The state of Utah is allowing artificial intelligence to prescribe medication refills to patients without direct human oversight in a pilot program public advocates call “dangerous.”
The program is through the state’s “regulatory sandbox” framework, which allows businesses to trial “innovative” products or services with state regulations temporarily waived. The Utah Department of Commerce partnered with Doctronic, a telehealth startup with an AI chatbot.
Doctronic offers a nationwide service that allows patients to chat with its “AI doctor” for free, then, for $39, book a virtual appointment with a real doctor licensed in their state. But patients must go through the AI chatbot first to get an appointment.
According to a non-peer-reviewed preprint article from Doctronic, which looked at 500 telehealth cases in its service, the company claims its AI’s diagnosis matched the diagnosis made by a real clinician in 81 percent of cases. The AI’s treatment plan was “consistent” with that of a doctor’s in 99 percent of the cases.
Now, for patients in Utah, Doctronic’s chatbot can refill a prescription without a doctor, for a $4 service fee . After a patient signs in and verifies state residency, the AI chatbot can pull up the patient’s prescription history and offer a list of prescription medications eligible for a refill. According to Politico, the chatbot will only be able to renew prescriptions for 190 common medications for chronic conditions, with key exclusions, such as medications for pain and ADHD, and those that are injected.
Caution
The first 250 renewals for each drug class will be reviewed by real doctors, but after that, the AI chatbot will be on its own. Adam Oskowitz, Doctronic co-founder and a professor at the University of California, San Francisco, told Politico that the AI chatbot is designed to err on the side of safety and escalate any case with uncertainty to a real doctor.
“Utah’s approach to regulatory mitigation strikes a vital balance between fostering innovation and ensuring consumer safety,” Margaret Woolley Busse, executive director of the Utah Department of Commerce, said in a statement.
For now, it’s unclear if the Food and Drug Administration will step in to regulate AI prescribing. On the one hand, prescription renewals are a matter of practicing medicine, which falls under state governance. However, Politico notes that the FDA has said that it has the authority to regulate medical devices used to diagnose, treat, or prevent disease.

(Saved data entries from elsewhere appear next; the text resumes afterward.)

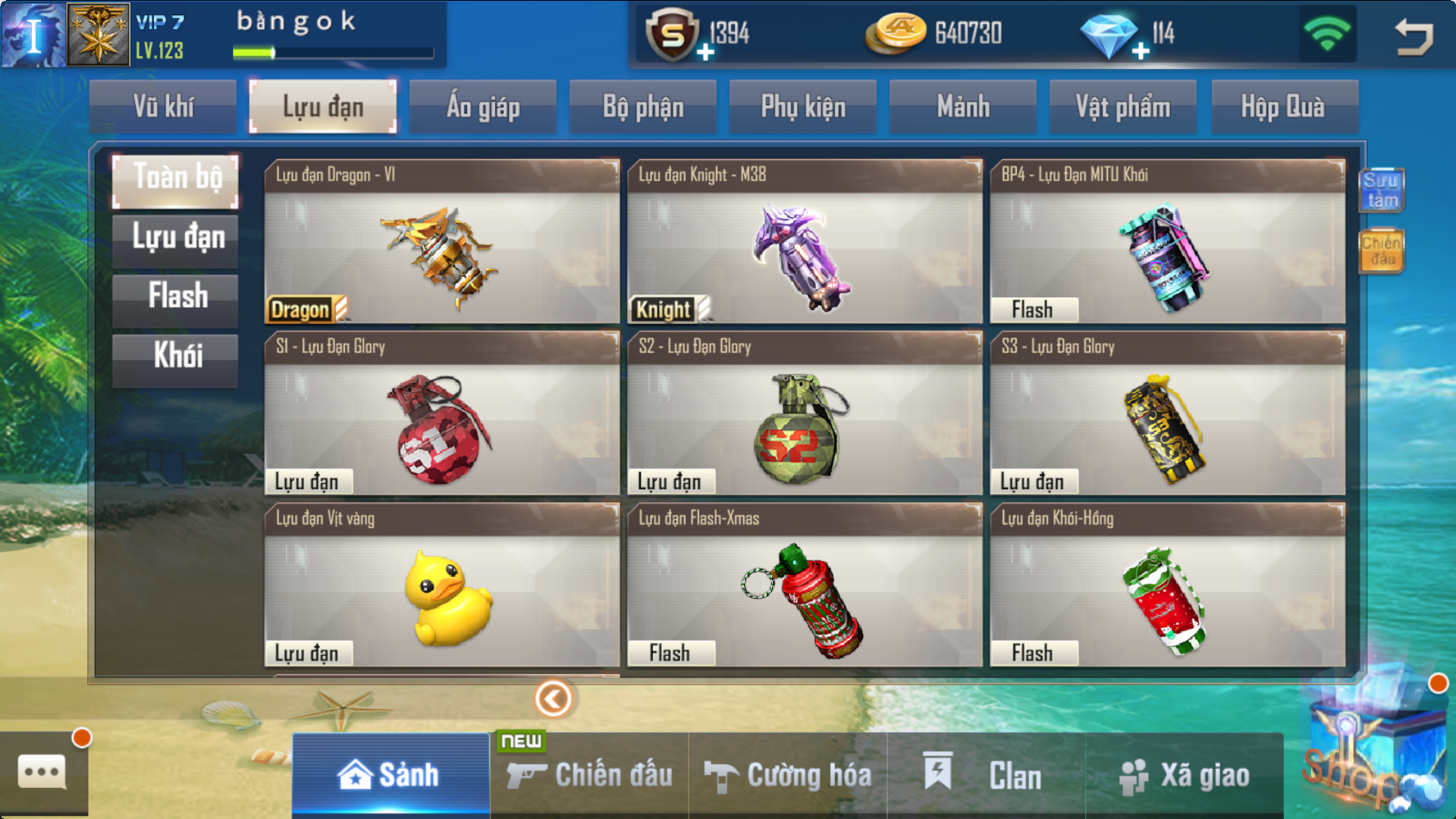Click the experience progress bar

pyautogui.click(x=333, y=52)
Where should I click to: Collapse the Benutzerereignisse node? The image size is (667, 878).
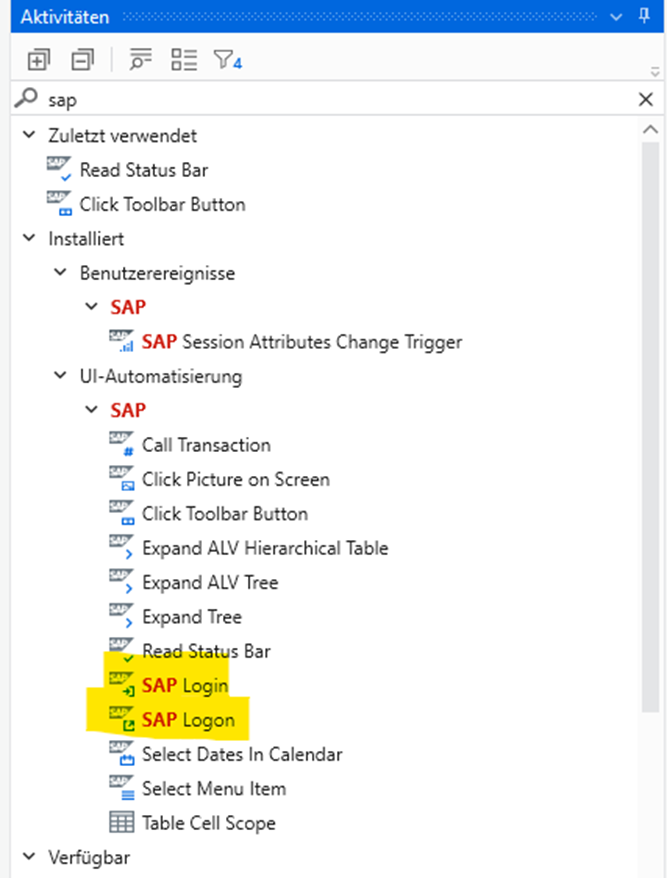[60, 273]
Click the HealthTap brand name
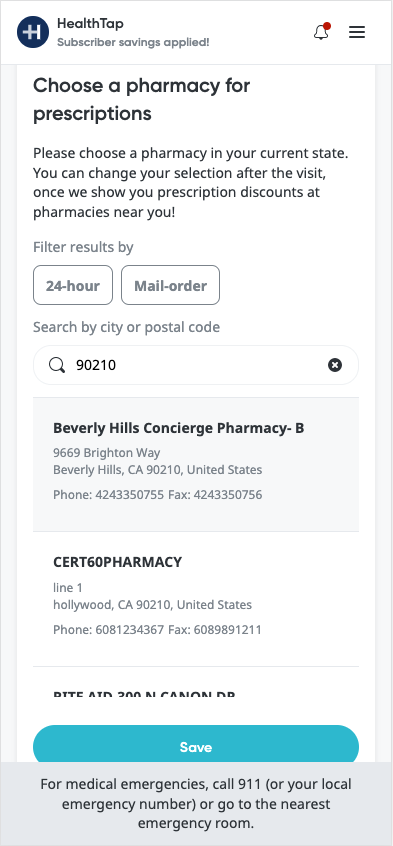The image size is (393, 846). (90, 24)
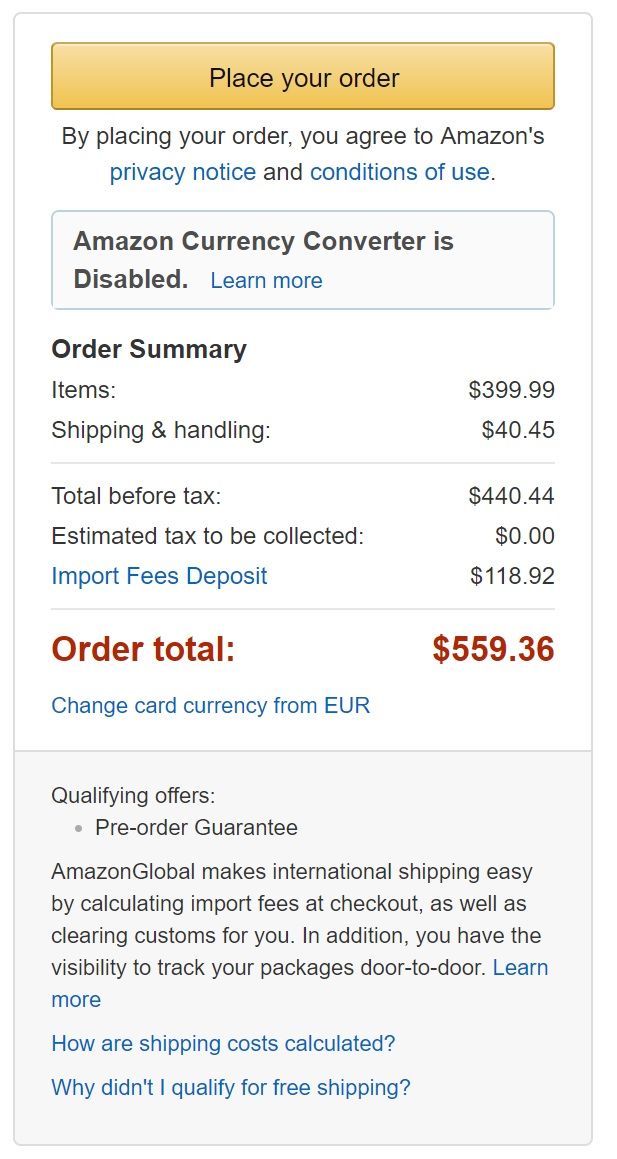617x1159 pixels.
Task: Open How are shipping costs calculated?
Action: (x=223, y=1044)
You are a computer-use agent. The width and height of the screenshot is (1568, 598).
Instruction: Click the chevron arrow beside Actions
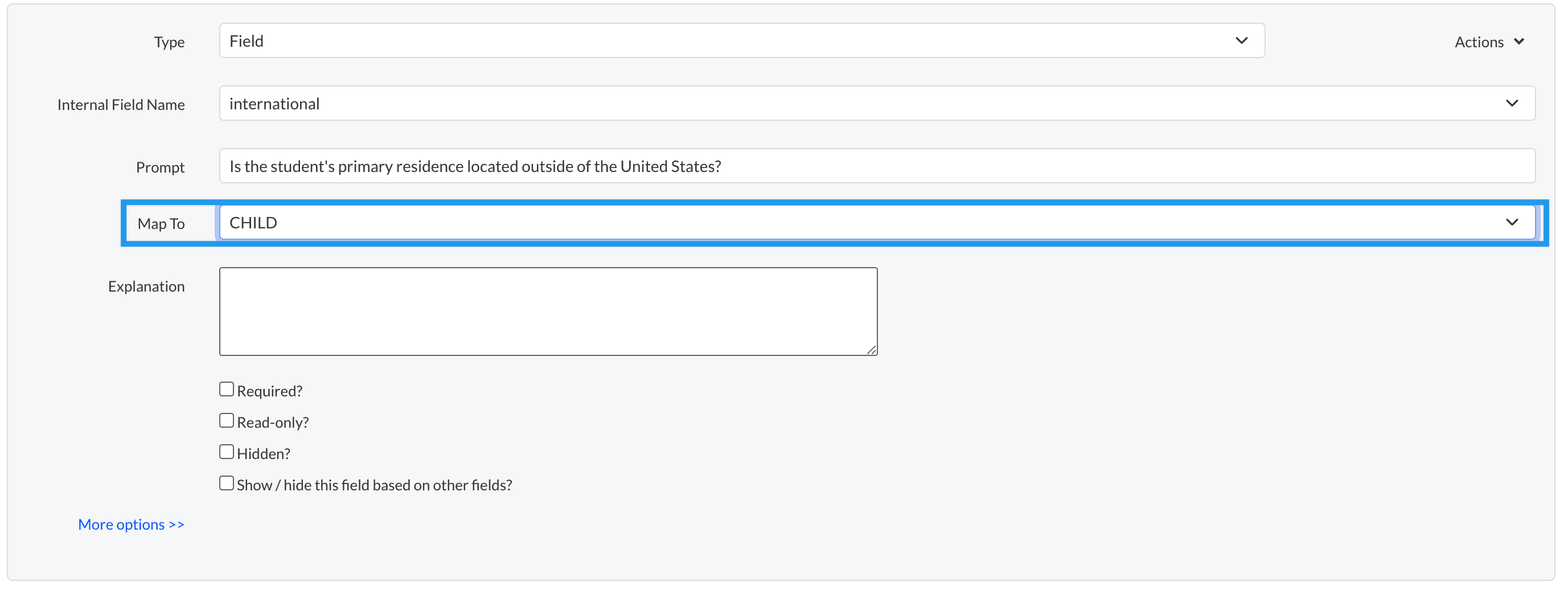point(1518,42)
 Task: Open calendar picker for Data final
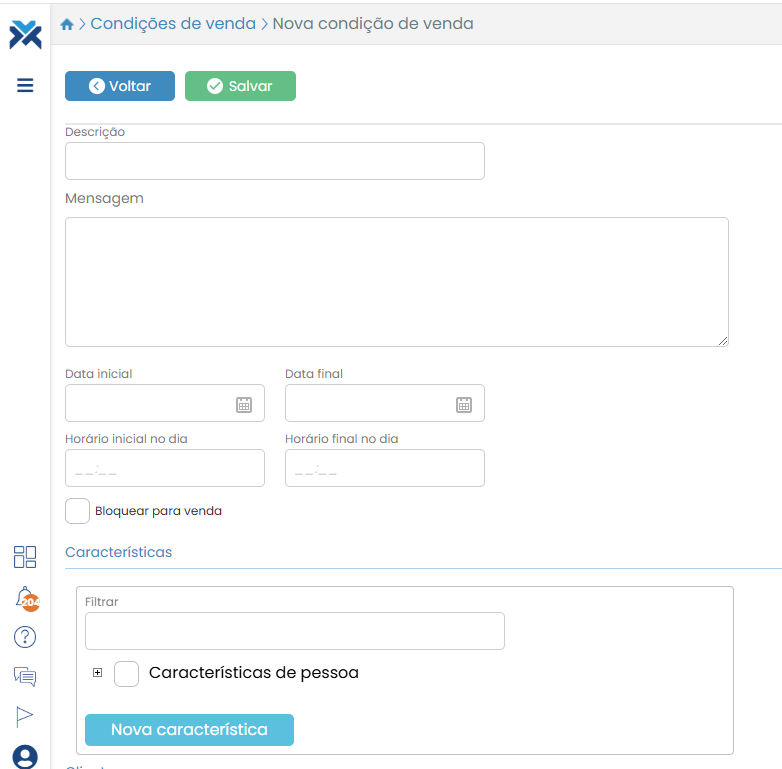pos(464,404)
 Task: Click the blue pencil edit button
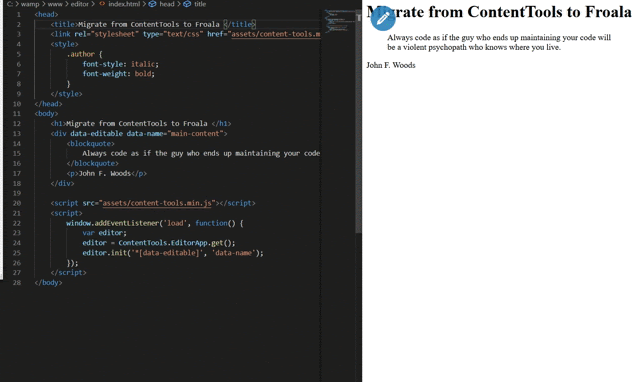[383, 18]
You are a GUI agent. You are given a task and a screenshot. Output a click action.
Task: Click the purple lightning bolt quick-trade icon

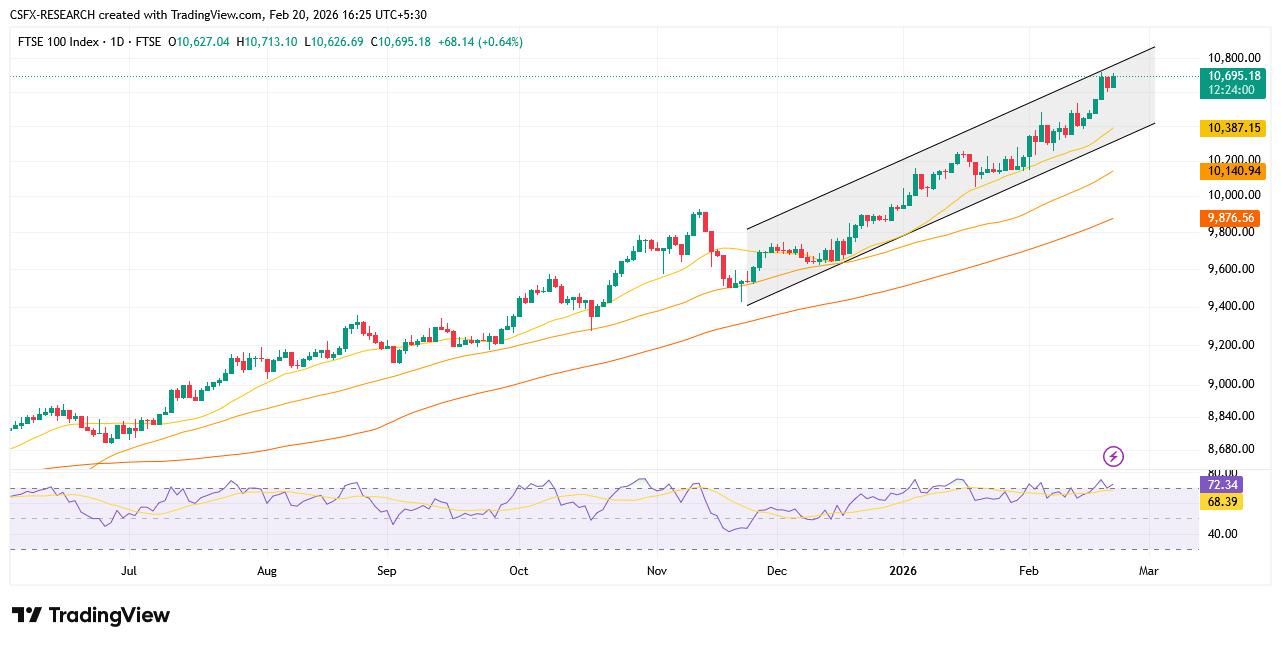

In a statement, Robert Steinbrook, health research group director at watchdog Public Citizen, blasted Doctronic’s program and the lack of oversight. “AI should not be autonomously refilling prescriptions, nor identifying itself as an ‘AI doctor,'” Steinbrook said.
“Although the thoughtful application of AI can help to improve aspects of medical care, the Utah pilot program is a dangerous first step toward more autonomous medical practice,” he said."The FDA and other federal regulatory agencies cannot look the other way when AI applications undermine the essential human clinician role in prescribing and renewing medications.”